Office mkt remains appealing for long-term investors seeking stable returns

Office mkt remains appealing for long-term investors seeking stable returns

April 13, 2023

The Indian office real estate market, which had recovered significantly in early 2022, began to slow down in the latter half due to macroeconomic problems in the developed world.

Rental yields are likely to be stable at best in FY24.

Recovery followed by slowdown

The office leasing market witnessed strong growth in the first half of calendar year 2022.

“This was due to the resumption of economic activity and a gradual acceleration of occupiers’ return-to-office plans,” says Anshuman Magazine, chairman & CEO-India, Southeast Asia, Middle East and Africa, CBRE.

According to data from CBRE, 56.5 million sq ft of office space was absorbed in 2022, up 40 per cent over the 2021 level of 40.5 million sq ft.

Average transacted rent rose by 8.1 per cent in 2022 across the top eight cities, according to Knight Frank India.

“Bengaluru appreciated by 11 per cent, Pune by seven per cent, and Hyderabad by six per cent,” says Vivek Rathi, director research, Knight Frank India.

By the latter half of 2022, the office market began to lose momentum.

“The average rental across the top seven cities, which stood at Rs 78 per sq ft increased only marginally to about Rs 80 per sq ft in the second half,” says Anuj Puri, chairman, Anarock Group.

Corporate withdrew or deferred about 10 million sq ft of requests for proposals (RFPs) in the second half of 2022, according to Anarock Research.

The foremost factor responsible for this trend was the fear of recession in the West.

“The looming threat of recession in the major economies and slowdown in hiring by Indian players in sectors like information technology (IT) and IT-enabled services (ITeS) were the major causes,” says Puri.
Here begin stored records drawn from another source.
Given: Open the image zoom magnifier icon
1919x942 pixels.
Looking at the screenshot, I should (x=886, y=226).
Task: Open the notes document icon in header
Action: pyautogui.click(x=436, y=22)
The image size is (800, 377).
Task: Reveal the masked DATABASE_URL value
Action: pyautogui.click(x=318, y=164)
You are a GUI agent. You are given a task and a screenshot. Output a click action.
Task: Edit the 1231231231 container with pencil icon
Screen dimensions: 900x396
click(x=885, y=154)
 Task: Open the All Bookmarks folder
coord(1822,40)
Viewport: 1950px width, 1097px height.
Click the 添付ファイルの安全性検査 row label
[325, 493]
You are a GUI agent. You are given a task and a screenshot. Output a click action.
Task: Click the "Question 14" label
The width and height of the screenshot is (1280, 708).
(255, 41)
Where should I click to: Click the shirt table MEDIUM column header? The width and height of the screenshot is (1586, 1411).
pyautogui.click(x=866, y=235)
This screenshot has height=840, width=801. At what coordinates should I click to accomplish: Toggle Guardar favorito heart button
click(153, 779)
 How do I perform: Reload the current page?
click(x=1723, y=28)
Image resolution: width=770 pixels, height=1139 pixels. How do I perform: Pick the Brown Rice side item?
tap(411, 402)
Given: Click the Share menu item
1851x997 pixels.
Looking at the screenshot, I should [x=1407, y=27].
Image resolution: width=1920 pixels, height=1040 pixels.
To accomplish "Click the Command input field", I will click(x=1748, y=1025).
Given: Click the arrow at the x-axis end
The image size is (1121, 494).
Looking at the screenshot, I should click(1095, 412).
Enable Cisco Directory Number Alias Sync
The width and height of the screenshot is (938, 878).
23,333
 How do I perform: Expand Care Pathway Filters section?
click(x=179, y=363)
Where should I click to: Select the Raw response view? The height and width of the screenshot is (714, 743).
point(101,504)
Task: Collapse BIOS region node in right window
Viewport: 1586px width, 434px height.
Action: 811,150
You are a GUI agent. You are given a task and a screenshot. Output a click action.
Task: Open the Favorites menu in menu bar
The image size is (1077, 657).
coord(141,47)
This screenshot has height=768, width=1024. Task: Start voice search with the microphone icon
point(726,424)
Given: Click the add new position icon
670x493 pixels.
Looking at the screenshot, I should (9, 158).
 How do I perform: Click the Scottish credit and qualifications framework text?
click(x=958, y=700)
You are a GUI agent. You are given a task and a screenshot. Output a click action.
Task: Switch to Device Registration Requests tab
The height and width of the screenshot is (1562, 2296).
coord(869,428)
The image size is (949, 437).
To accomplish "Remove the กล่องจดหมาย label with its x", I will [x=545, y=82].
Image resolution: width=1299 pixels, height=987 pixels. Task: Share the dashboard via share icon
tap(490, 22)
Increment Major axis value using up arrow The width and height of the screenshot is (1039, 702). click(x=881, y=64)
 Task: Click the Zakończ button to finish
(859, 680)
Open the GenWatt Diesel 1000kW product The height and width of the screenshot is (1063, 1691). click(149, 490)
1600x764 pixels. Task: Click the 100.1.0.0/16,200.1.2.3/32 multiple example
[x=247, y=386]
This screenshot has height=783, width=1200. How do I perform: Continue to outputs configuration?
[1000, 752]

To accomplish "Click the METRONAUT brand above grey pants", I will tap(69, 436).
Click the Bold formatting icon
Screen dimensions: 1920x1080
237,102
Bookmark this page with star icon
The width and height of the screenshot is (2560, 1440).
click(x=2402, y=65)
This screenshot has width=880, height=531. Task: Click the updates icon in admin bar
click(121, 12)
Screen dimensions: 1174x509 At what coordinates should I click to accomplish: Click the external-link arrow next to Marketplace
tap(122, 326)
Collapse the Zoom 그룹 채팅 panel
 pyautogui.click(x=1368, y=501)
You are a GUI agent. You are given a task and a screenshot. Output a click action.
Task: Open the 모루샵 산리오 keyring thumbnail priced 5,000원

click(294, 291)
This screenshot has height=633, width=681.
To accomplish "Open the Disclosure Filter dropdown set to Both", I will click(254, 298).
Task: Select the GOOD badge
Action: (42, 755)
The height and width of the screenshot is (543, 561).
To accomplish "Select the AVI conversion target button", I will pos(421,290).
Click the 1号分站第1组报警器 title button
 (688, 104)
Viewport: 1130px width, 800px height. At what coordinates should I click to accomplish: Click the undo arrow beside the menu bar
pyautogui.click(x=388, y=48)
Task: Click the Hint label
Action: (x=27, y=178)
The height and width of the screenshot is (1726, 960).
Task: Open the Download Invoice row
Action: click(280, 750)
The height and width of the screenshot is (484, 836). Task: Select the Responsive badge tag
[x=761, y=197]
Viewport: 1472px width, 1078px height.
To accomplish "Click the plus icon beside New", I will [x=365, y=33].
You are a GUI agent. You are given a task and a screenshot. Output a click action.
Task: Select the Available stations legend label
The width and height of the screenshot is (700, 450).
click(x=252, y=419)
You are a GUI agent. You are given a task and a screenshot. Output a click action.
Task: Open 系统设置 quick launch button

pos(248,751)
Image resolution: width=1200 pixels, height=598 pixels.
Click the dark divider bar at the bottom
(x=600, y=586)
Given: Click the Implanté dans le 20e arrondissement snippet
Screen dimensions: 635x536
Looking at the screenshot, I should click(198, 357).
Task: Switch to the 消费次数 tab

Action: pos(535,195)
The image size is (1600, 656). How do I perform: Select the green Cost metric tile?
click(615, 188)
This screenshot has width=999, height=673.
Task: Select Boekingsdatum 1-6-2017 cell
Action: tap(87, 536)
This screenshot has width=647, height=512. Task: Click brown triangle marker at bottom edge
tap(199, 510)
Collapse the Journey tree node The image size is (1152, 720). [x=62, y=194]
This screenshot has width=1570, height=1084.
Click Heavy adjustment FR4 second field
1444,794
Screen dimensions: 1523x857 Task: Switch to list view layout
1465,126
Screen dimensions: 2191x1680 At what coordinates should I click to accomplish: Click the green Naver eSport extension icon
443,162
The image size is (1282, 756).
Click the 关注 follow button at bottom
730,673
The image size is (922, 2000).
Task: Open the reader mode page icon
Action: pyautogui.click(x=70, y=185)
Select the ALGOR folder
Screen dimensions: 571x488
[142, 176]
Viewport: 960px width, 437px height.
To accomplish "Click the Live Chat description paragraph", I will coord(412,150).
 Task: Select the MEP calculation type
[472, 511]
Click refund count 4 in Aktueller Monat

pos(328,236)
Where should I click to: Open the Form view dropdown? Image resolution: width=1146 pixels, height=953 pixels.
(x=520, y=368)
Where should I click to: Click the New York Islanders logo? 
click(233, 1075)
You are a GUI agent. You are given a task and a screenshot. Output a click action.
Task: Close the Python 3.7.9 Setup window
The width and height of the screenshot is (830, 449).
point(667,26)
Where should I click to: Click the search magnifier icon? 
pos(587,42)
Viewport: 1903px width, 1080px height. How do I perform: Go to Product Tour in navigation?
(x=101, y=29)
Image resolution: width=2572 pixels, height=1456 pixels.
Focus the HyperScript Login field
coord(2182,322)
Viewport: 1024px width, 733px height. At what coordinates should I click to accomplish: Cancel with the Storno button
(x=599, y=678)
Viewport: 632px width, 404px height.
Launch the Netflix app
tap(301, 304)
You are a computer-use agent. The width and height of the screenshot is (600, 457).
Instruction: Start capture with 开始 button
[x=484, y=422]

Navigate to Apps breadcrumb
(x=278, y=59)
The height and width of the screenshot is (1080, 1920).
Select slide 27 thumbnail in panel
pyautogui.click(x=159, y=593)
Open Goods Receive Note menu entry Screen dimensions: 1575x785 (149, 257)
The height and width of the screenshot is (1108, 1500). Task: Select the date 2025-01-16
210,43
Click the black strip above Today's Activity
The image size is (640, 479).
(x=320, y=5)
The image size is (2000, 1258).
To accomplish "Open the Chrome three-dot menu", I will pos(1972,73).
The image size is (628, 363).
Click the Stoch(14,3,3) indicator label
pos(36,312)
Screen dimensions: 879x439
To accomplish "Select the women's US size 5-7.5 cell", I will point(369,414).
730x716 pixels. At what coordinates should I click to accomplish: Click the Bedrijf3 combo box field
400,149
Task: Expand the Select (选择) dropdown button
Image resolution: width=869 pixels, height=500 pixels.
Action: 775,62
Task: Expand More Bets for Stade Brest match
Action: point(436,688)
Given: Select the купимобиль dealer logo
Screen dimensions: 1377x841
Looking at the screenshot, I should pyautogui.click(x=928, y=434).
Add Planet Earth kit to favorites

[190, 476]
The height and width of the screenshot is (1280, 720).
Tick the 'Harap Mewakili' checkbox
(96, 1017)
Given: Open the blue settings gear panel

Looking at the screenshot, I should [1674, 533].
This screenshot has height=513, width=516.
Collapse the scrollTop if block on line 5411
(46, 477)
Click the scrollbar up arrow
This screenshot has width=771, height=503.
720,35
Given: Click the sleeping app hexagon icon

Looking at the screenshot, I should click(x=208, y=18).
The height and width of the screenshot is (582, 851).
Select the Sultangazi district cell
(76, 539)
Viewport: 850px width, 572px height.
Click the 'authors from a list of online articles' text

The other factor was supply-related.

“An oversupply situation is building up in a few markets,” says Puri.

Stable rentals

The slowdown and the layoffs in Western markets, especially the United States (US), will continue to impact India’s office market in FY24.

The IT-ITeS industry is already bearing the brunt.

“Most clients are looking to cut down on assignments and are not awarding new contracts, so we are unlikely to see an increase in outsourcing to India,” says Puri.

Rathi adds that many corporates have deferred their plans for the expansion of office space by a few quarters.

The tightening of interest rates in the US may also impact capital flows and private-equity investment in India.

“If rate hikes continue at an intense pace in the US, investment flows into India may get delayed,” says Rathi.

Around 51-53 million sq ft of quality space is likely to be delivered in 2023, according to CBRE.

So much supply in a muted demand environment may also prevent rentals from appreciating.

Sound medium-term prospects

The availability of cost-effective talent and competitively priced office space mean India will remain a popular outsourcing destination.

Demand from domestic corporates will also keep the market steady.

“Office real estate has the potential to offer stable returns.

“While the rental yield ranges from 8.5 to over 10 per cent, the potential for rental escalations and capital appreciation can increase the internal rate of return to 12-14 per cent,” says Piyush Gupta, managing director, capital markets & investment services, Colliers India.

Investors can make leveraged investments in this asset class by taking bank loans.

Do the due diligence

Begin with a thorough title check. If banks are willing to fund investment in a building, that is a positive sign.

“Study recent leases and understand the building’s lease potential.

“Also study the micro market to understand its longer-term prospects, including infrastructure developments that are in the pipeline.

“Also, assess the quality of the end-user that is likely to opt for building,” says Gupta.

Rathi suggests opting for a city and micro market where occupier interest is strong, grade A supply from credible developers is available, and where the policy environment is supportive.

Magazine suggests focusing on high-quality assets with a good blend of technology, wellness, and sustainability features.

Disclaimer: This article is meant for information purposes only. This article and information do not constitute a distribution, an endorsement, an investment advice, an offer to buy or sell or the solicitation of an offer to buy or sell any securities/schemes or any other financial products/investment products mentioned in this article to influence the opinion or behaviour of the investors/recipients.

Any use of the information/any investment and investment related decisions of the investors/recipients are at their sole discretion and risk. Any advice herein is made on a general basis and does not take into account the specific investment objectives of the specific person or group of persons. Opinions expressed herein are subject to change without notice.